Memoir by Cupcake Brown

A Piece of Cake: A Memoir is an autobiography by Cupcake Brown, published by Crown in 2006. The book describes Brown's descent into teenage prostitution and drug addiction.

Although doubt has been cast as to the veracity of events described in the memoir, Brown maintains that the events in the book are real.

==Plot summary==
The story begins in January 1975 when the female protagonist, born LaVetteMichelle Brown, gives a short account of why her mother named her Cupcake Brown. Brown's mother died in 1976, when Brown was age 11. Since her biological father only acquired custody because he wanted to receive social security checks, she and her brother were placed in a stranger's foster home, along with several other children. Their foster mother, Diane, forced them to clean her entire house every day and physically abused them if she wasn't satisfied. Diane's biological daughter, Connie, is also portrayed as sadistic, reportedly deriving pleasure from tormenting Brown and the other children who resided in the foster home. For example, she is quick to point out to Brown that she is the real (biological) child of Diane as opposed to being a foster child. Brown believes that Connie feels entitled to cause trouble for the foster children in any way that her cruel mind will allow because of her perceived higher familial status.

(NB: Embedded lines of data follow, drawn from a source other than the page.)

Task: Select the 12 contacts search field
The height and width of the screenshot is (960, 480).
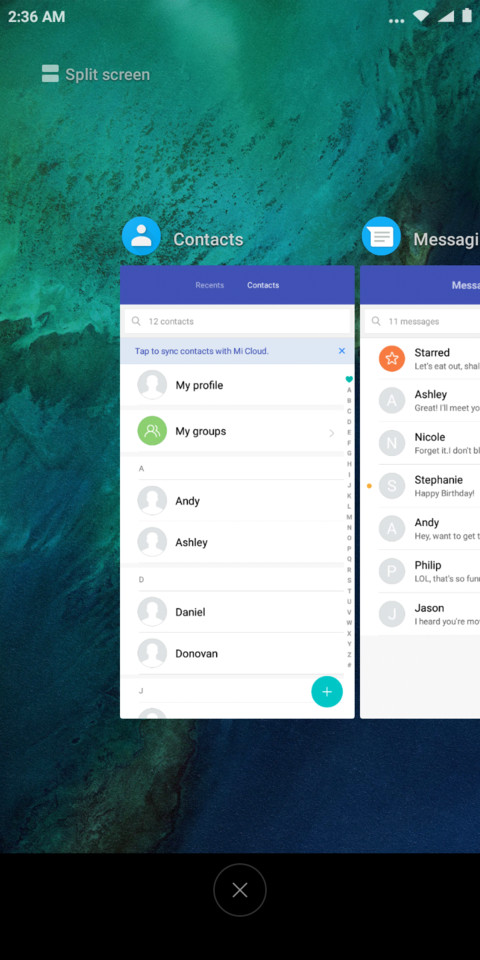Action: coord(237,321)
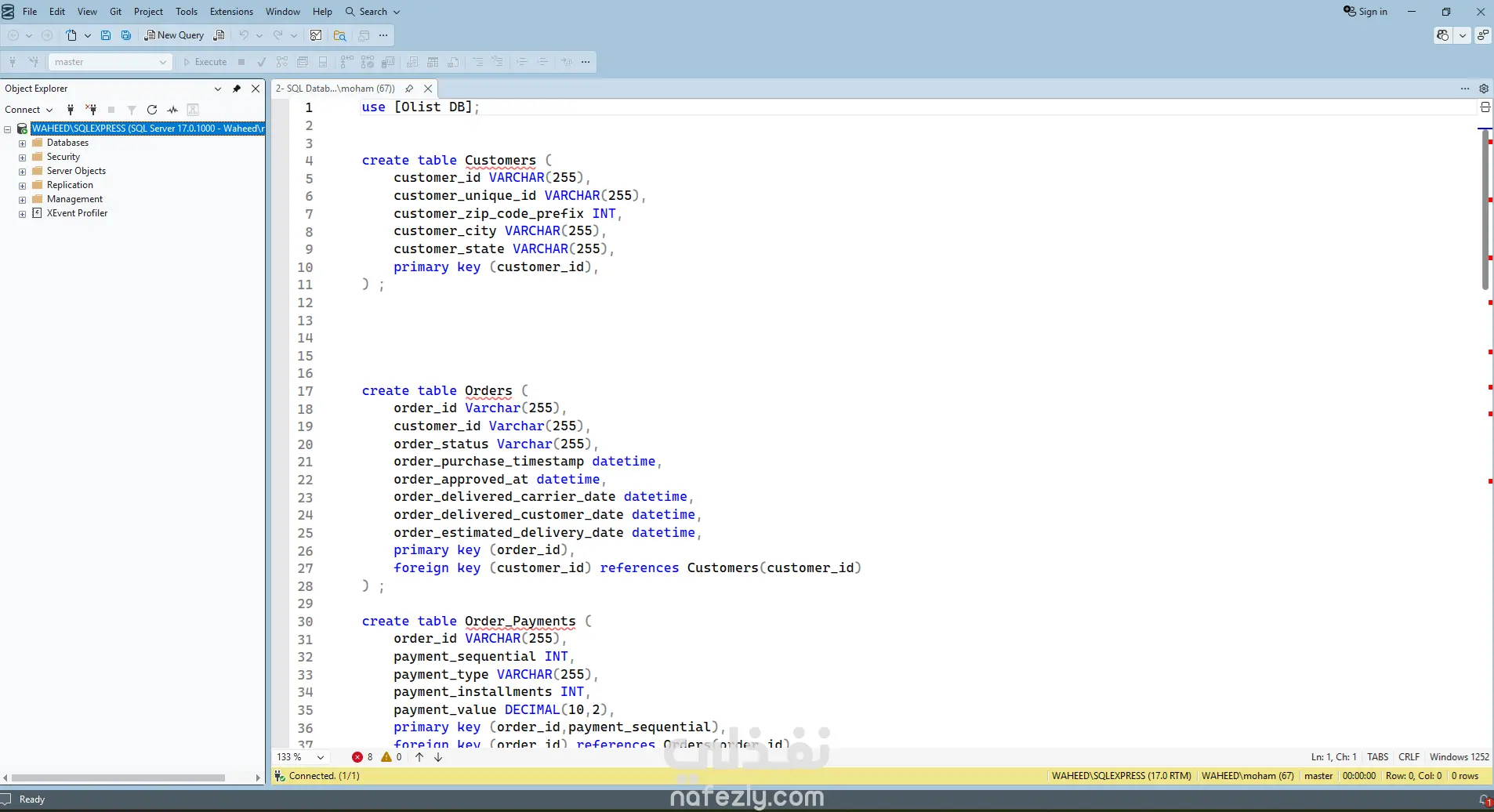The image size is (1494, 812).
Task: Click the Disconnect icon in Object Explorer
Action: pos(91,110)
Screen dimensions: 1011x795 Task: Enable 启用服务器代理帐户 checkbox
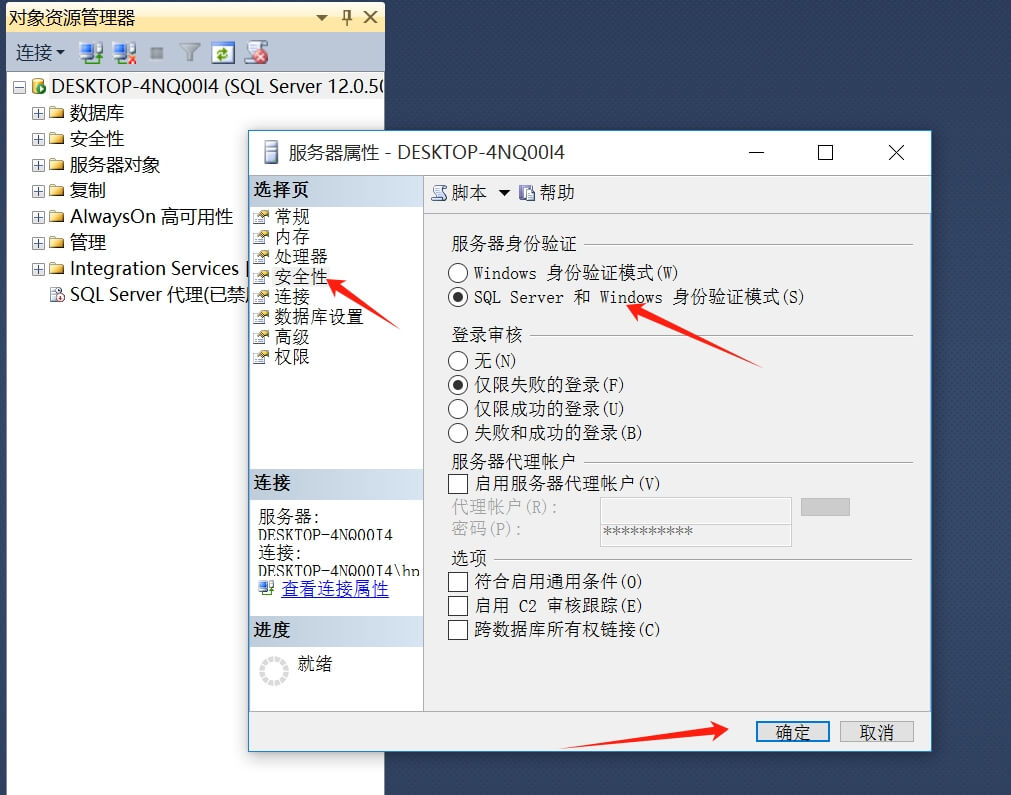click(458, 484)
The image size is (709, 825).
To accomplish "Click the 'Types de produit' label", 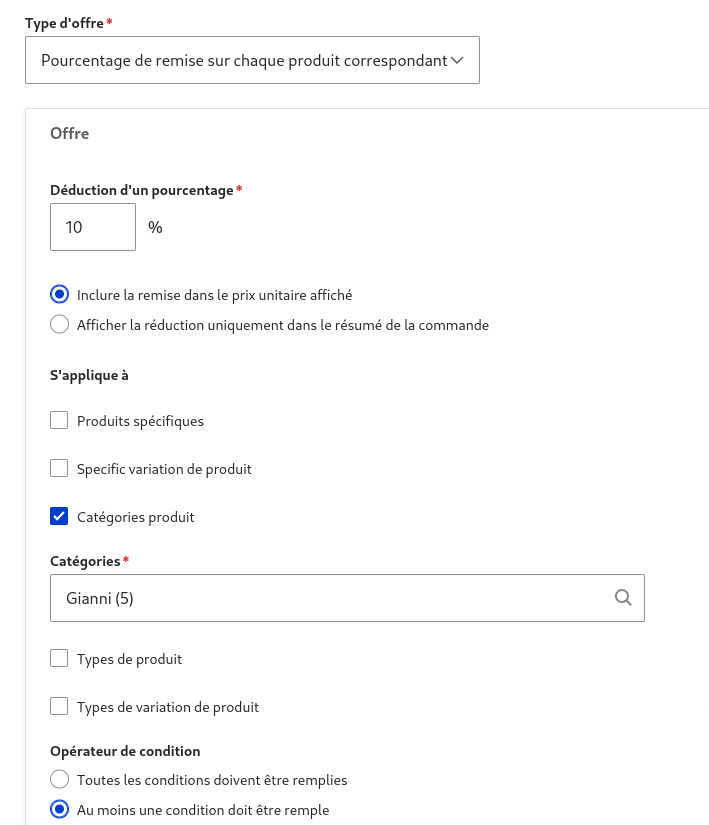I will (x=129, y=659).
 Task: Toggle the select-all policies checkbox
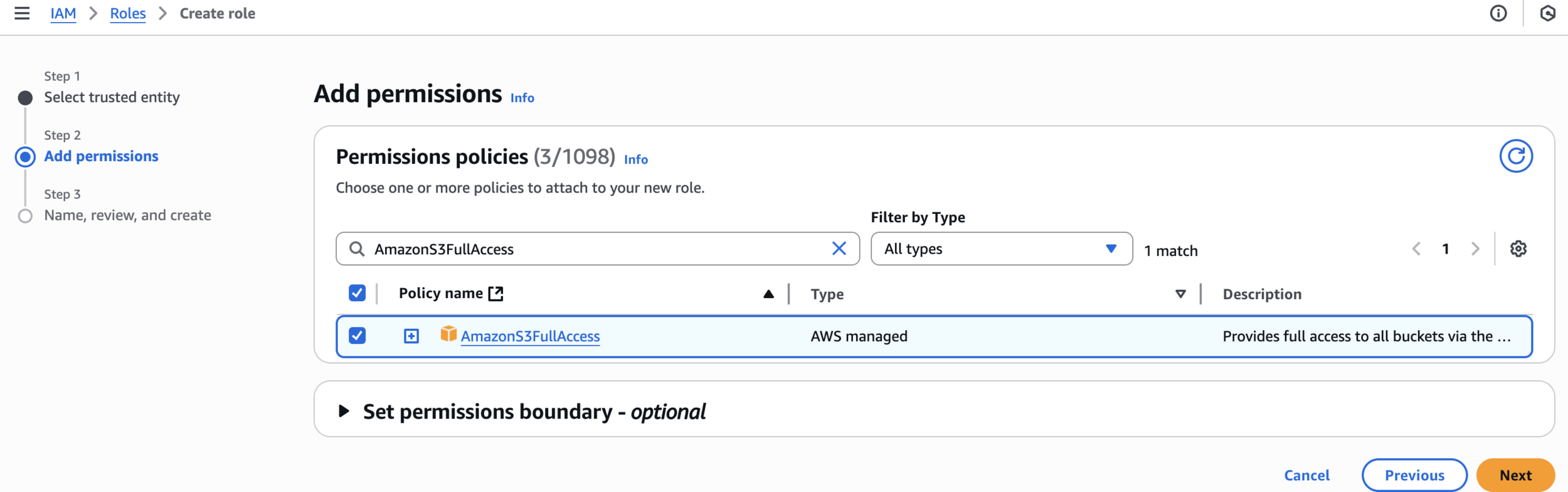[357, 292]
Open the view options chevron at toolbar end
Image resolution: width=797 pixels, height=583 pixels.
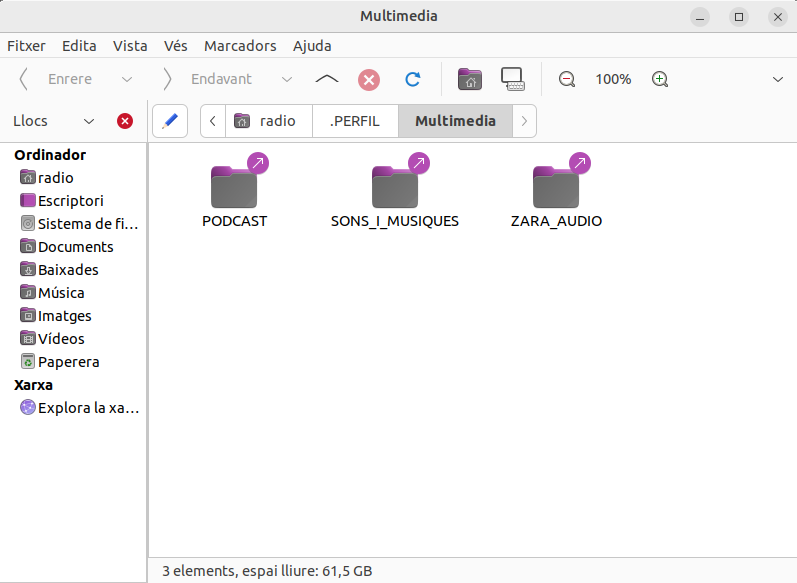pos(778,79)
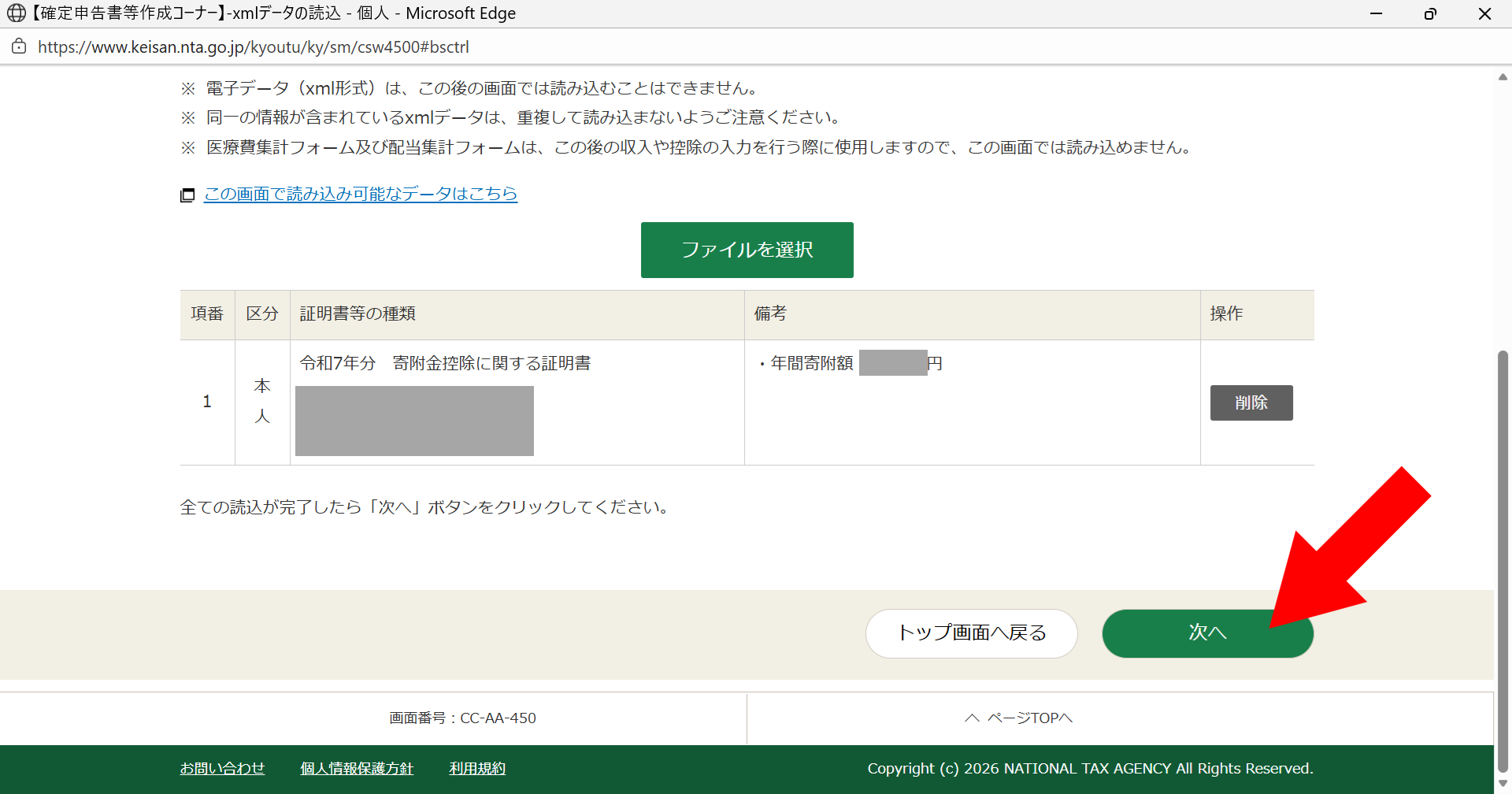Proceed by clicking the 次へ button
Viewport: 1512px width, 794px height.
click(x=1206, y=633)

Within days of arriving, Brown is raped by her foster mother's nephew, Pete. Brown provides a frank account of how Pete thrusts a glass of rum and coke into her hand, tells her to drink it and how "everything happened so fast" afterwards. Although the drink makes Brown feel very good at first, she proceeds to relate what she describes as being a nightmare. She also decides that since God took her mother away from her as well as allowed the rape to happen to her, then He must not like Brown very much. She then decides that she hates God.

After months of unrelenting abuse, Brown runs away and ends up meeting a prostitute, Candy, who teaches her about life on the streets, including how to smoke marijuana, and introduces her to prostitution. Brown turns her first "trick" at age eleven. Her next foster father, under the guise of "cheerleading practice", traded her LSD and cocaine for oral sex.

She later moved in with her great-aunt in South-Central Los Angeles, where she joined a gang. She narrowly survived a shooting when she was 13, and left the gang.

Later, a boyfriend teaches her how to freebase and introduces her to crack. Brown becomes what she calls a "trash-can junkie", indulging in as many drugs as she could find. When she woke up behind a dumpster one morning, scarcely dressed and possibly close to death, she admitted that she needed help. She then attends an addiction clinic, where she embarks upon her road to recovery, which is successful.